Should It Stay or Should It Go?

Thursday, February 22, 2007

Totally Not Thurston

Artist: Beck
Albums: Mellow Gold; One Foot In the Grave; Stereopathetic Soul Manure; Odelay; Midnite Vultures; Guero
Source: Promo (MG); from JP (1Ft); Bought new (SSM, MV, Guero); Bought used (Odelay)

Right off the bat I thought Beck was great. The thing I wasn't so sure about was whether he existed or not. When "Loser" hit MTV and radio in 1994, all the sounds and images led me (and a few other people I know) to the conclusion that this "Beck" was a jokey Thurston Moore solo side-project. In fact, the only thing that finally convinced me that this was not the case was...well, one night they were on MTV together, side by side. Turned out Beck was way too short to be Thurston.

But forgive a guy for having conspiracy theories about Beck. He's been around--and accepted--long enough that it's easy to forget that when he hit the scene, a guy mashing up rock and folk and rap and blues and four-track noise was downright weird. "Loser" was catchy and mysterious all at once, so far removed from anything that was happening at the moment that it made more sense that an established boundary-smasher like Thurston was behind it, rather than an actual new talent.

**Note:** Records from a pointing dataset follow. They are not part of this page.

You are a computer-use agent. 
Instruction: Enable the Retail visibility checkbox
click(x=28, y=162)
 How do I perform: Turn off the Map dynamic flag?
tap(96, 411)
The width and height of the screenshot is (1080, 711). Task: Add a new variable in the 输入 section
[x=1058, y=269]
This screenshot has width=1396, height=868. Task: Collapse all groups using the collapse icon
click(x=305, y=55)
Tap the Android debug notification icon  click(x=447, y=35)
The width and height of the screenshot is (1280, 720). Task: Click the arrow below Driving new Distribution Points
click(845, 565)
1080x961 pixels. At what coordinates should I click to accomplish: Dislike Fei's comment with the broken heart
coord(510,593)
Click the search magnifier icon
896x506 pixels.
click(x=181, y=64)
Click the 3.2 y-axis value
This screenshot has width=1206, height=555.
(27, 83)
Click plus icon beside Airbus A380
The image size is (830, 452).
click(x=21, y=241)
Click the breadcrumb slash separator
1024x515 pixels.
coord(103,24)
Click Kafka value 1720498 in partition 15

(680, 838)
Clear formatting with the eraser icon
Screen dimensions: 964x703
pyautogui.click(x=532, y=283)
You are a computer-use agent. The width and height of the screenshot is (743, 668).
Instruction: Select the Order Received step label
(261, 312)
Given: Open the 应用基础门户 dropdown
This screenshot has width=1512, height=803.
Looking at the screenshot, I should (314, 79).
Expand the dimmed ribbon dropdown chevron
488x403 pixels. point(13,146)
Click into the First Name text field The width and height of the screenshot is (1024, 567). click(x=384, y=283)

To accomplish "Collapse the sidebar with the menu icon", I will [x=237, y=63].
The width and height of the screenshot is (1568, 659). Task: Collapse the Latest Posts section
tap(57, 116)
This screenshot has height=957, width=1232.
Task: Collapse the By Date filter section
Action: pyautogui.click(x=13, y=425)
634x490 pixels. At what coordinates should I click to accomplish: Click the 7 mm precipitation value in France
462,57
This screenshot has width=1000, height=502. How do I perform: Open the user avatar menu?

I even kind of find myself wanting to use a word like "visionary" here, but in the end Beck undercuts himself too much to allow such a thing. For every bit of groundbreaking he's done (Odelay might, in fact, be the Dust Brothers production that trumps Paul's Boutique), there's a one-note joke like "Satan Gave Me a Taco" (from Stereopathetic Soul Manure) or the too-much-like-Prince-to-not-be-Prince vibe of Midnite Vultures. All of which, in their own very different ways, are deeply excellent and a lot of fun to listen to.

No, the thing about Beck is that he just might be a little too talented. The twisted folkie is just as convincing as the white-bread hip-hopper, and the bent party anthems are just as affecting as the soulful tunesmithing. Depending on where in the catalogue you drop in, you might think Beck is a false front for any number of artists: Thurston, Prince, the Beasties, Lou Barlow, Hank Williams' ghost...anyone whose sound is a little too established to always stay in their pigeonholes, but who's also a little too talented to just stay in one zone all the time.

All of which makes Beck a real keeper in the evolving narrative of popular music, and also makes him a little difficult to keep in your head--it's hard to exactly be "in the mood to listen to Beck" when that can mean pretty much any mood you're likely to have. But that also means Beck's kind of always right there for you, with all the flavors on tap and a loose-limbed tendency to mix up the colors.

SISOSIG? I kind of have the feeling that The Beck Story isn't even halfway through. Listening to these albums in chronological order is more disorienting than suggestive of any kind of arc. But that's also kind of what makes them so compelling--it's all in there, marching forward with wild abandon and a refusal to acknowledge the hegemony of genre--and it's all Beck at the same time. I keep hearing new stuff in a lot of these discs (not so much the very early recordings, when he had more limitations to yoke him) and expect to hear more still. I do, finally, believe in Beck and think these discs are all keepers.